NEWSTOP STORY

Buhari, other African presidents in Gambia to persuade Jammeh to leave office

Nigerian President, Mohammadu Buhari and three other African heads of state are in The Gambia on Tuesday with a mission to persuade President Yahya Jammeh to leave office after his defeat at the ballot box, according to AFP report.

Jammeh’s party has vowed to challenge the December 1 vote result in court, leading to an avalanche of international condemnation and multitude of calls for him to cede power to opponent Adama Barrow, who was officially declared the winner.

Jammeh is expected to meet Nigeria’s Muhammadu Buhari, Liberian leader Ellen Johnson Sirleaf, Sierra Leone’s Ernest Bai Koroma and Ghana’s outgoing President John Mahama on Wednesday.

The heavyweight delegation of West Africa’s biggest hitters, who have significant ties to The Gambia, will be joined by United Nations West Africa envoy Mohamed Ibn Chambas.

The African leaders will then hold separate talks with Barrow, several sources told AFP.

Banjul-based diplomats say Buhari in particular has long been annoyed by Jammeh’s provocative behaviour and disdain for protocol.

Up until now the president of the tiny country of fewer than two million people may have exasperated his peers but has never threatened peace in the sub-region, a situation that has dramatically shifted since Jammeh’s move to void the election.

“It is unacceptable that there is an election and one person turns down the result,” Liberia’s information minister Eugene Nagbe told AFP on Tuesday. “The message of President Sirleaf and her delegation to Jammeh will be that he accepts the result and gives way to smooth transition.”

If Jammeh and the delegation did not reach an agreement, West African states would “contemplate more draconian decisions”, a top official with the regional ECOWAS bloc headed by Sirleaf told French radio station RFI late Monday.

Streets from the airport were quiet as Gambians awaited the leaders’ arrival, but some parents kept their children home from school as a precaution.

President-elect Barrow has told AFP he wants Jammeh to step down “now”, though the long time leader has the legal right to stay in office until mid-January.

The African Union has also promised to dispatch its own delegation as soon as possible to aid the transfer of power, while a statement released Monday said it rejected “any attempt to circumvent or reverse the outcome of the presidential election.”

Jammeh, who took office in a coup, has led The Gambia for 22 years.
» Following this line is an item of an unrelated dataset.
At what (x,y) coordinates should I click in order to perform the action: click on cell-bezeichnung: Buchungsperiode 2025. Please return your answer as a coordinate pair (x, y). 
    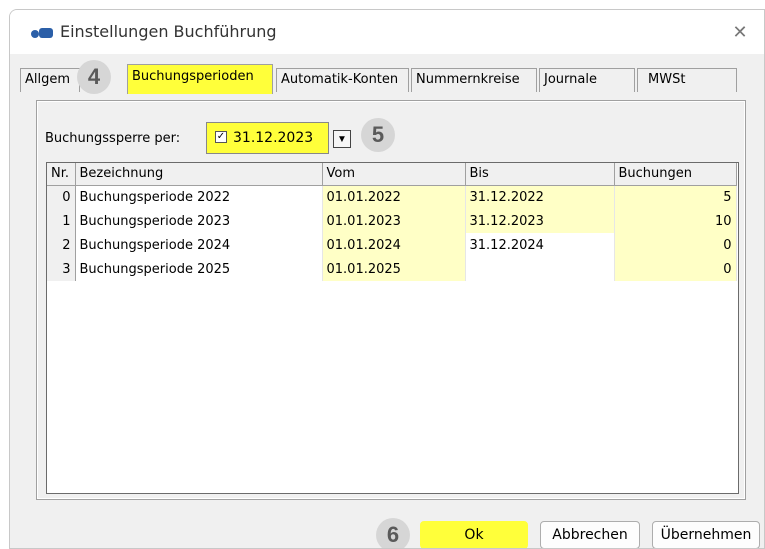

Meanwhile it was unclear whether Jammeh’s party would file a complaint with the Supreme Court on Tuesday, thought to be constitutionally the last day possible to contest the election result.
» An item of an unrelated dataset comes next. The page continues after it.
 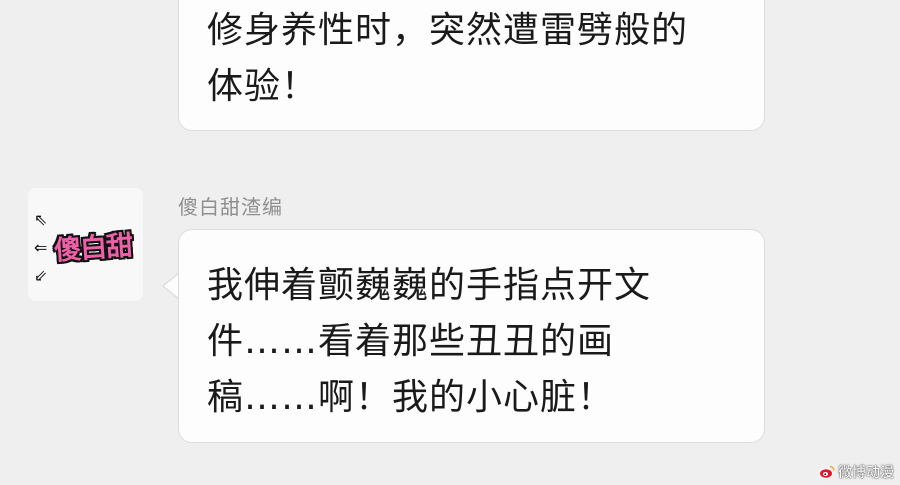 I want to click on watermark: 微博动漫, so click(x=856, y=472).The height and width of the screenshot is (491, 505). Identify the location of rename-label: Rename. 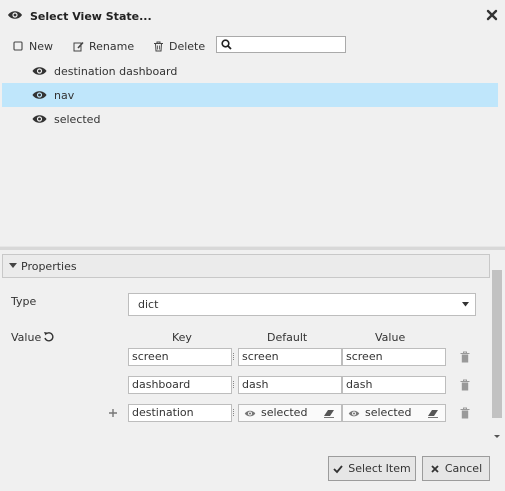
(112, 46).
A group of the country’s most influential lawyers has said there is “no legitimate legal mechanism available in The Gambia to hear and determine the election petition”, as Jammeh would have to stuff the court with his own appointees.
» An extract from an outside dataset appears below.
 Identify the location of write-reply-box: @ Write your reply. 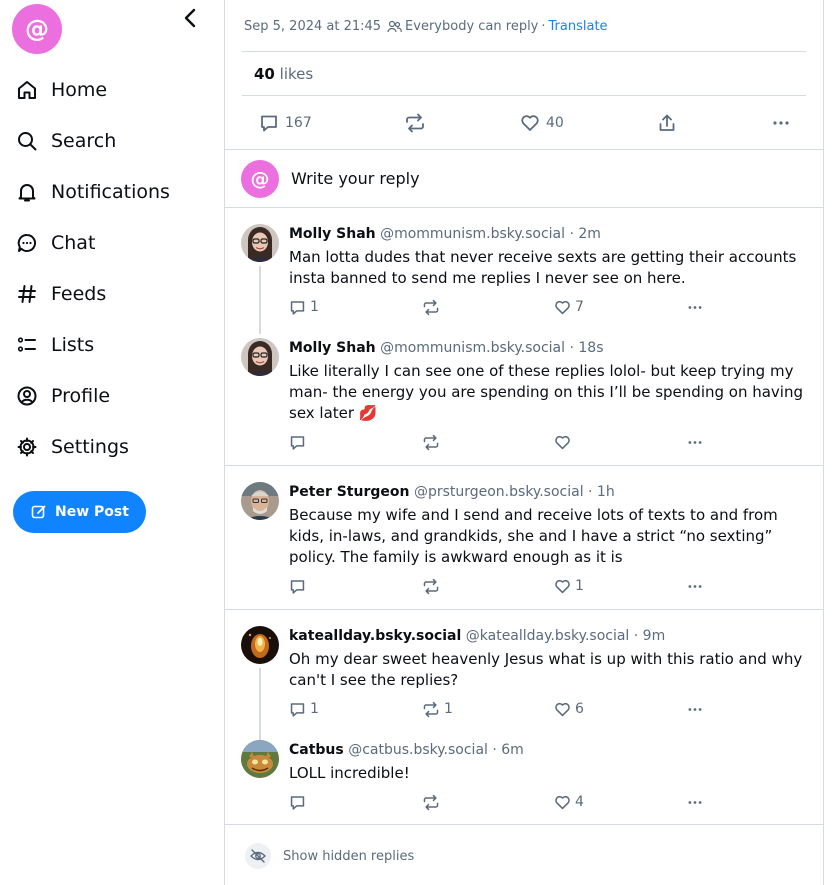
(524, 178).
The legal body has lain dormant since May 2015 as Jammeh himself sacked many of its judges.

A readjustment of the votes counted in the election was made on Monday last week, reducing the number of ballots for all three candidates but ultimately confirming Barrow’s victory. Overnight the US ambassador to the UN, Samantha Power, warned that The Gambia faced “a very dangerous moment”, citing reports that some military officers have sided with Jammeh in the standoff.

Jammeh has led The Gambia for 22 years since taking power in a coup.

Meanwhile, two journalists working for the Arabic-language service of international news organisation Al-Jazeera were held by security forces in The Gambia and deported, Gambian and Mauritanian sources told AFP on Tuesday.

The channel’s Mauritania bureau chief Zeinebou Mint Erebih and cameraman Mohamed Ould Beidar were taken away from their upmarket hotel by plainclothes officers and detained on Sunday night, sources close to the journalists said.

They were quickly released and transported to Banjul airport where they were deported to neighbouring Senegal, according to Mauritanian sources.

The pair was believed to have entered the country on Tuesday, five days after a contested presidential election was held. Al-Jazeera journalists were refused accreditation prior to the December 1 vote won by opposition leader.